2Measurement precision
If a high number of coefficients are used in the Volterra model, then the model can represent the non-linear channel accurately, but the estimation stage requires inverting a large matrix and long training sequences, and the inference stage involves high computational complexity
Solution Approach 1:
By segmenting the model into three estimable elements, the patent enables efficient estimation of each element separately using standard techniques, avoiding the computational burden of inverting large matrices required by the Volterra model while maintaining channel estimation accuracy.
Solution Approach 2:
The patent changes the parameters being estimated from the large number of Volterra coefficients to the smaller set of parameters defining the three separate elements (first linear filter coefficients, non-linear function parameters, second linear filter coefficients). This parameter transformation reduces computational complexity while preserving the ability to accurately represent the non-linear channel.
3Reliability
If the first linear filter output has high peak amplitude to drive the non-linear function, then the non-linear effects are more pronounced and easier to estimate, but the signal may saturate the high power amplifier and cause distortion
Solution Approach 1:
The patent uses two different pilot sequences: a first pilot sequence with low peak amplitude that avoids amplifier saturation while still allowing estimation of the linear filters, and a second pilot sequence with higher amplitude that excites the non-linear effects sufficiently for estimation. This partial action approach allows the system to operate in different regimes for different estimation purposes without causing harmful saturation.
Solution Approach 2:
The first linear filter acts as an intermediary that shapes the pilot sequence before it reaches the non-linear function.
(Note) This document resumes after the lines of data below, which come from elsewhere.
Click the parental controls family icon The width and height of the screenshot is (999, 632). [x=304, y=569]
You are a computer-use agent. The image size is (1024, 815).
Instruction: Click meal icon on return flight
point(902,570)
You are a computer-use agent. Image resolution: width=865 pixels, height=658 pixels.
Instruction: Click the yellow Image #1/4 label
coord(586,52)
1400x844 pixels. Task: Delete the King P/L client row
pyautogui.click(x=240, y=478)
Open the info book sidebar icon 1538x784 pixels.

By carefully designing this filter and its output characteristics, the system can control the amplitude of signals entering the non-linear region while still obtaining sufficient excitation for accurate estimation, thereby mediating between the need for observable non-linear effects and the need to avoid saturation.
Data Source
AI summary
A method in a communication system comprising a transmitter and a receiver communicating through a communication channel comprises:Obtaining a first received sequence corresponding to the transmission of a first pilot sequence by the transmitter to the receiver;Estimating r responsive to the first pilot sequence and the first received sequence, r being equal to the convolution of a first linear filter and a second linear filter;Determining a plurality of candidates for the first linear filter responsive to the estimated {circumflex over (r)};Obtaining a second received sequence corresponding to the transmission of a second pilot sequence by the transmitter to the receiver; andDetermining the non-linear function and selecting one candidate for the first linear filter among the plurality of candidates responsive to the second pilot sequence and the second received sequence.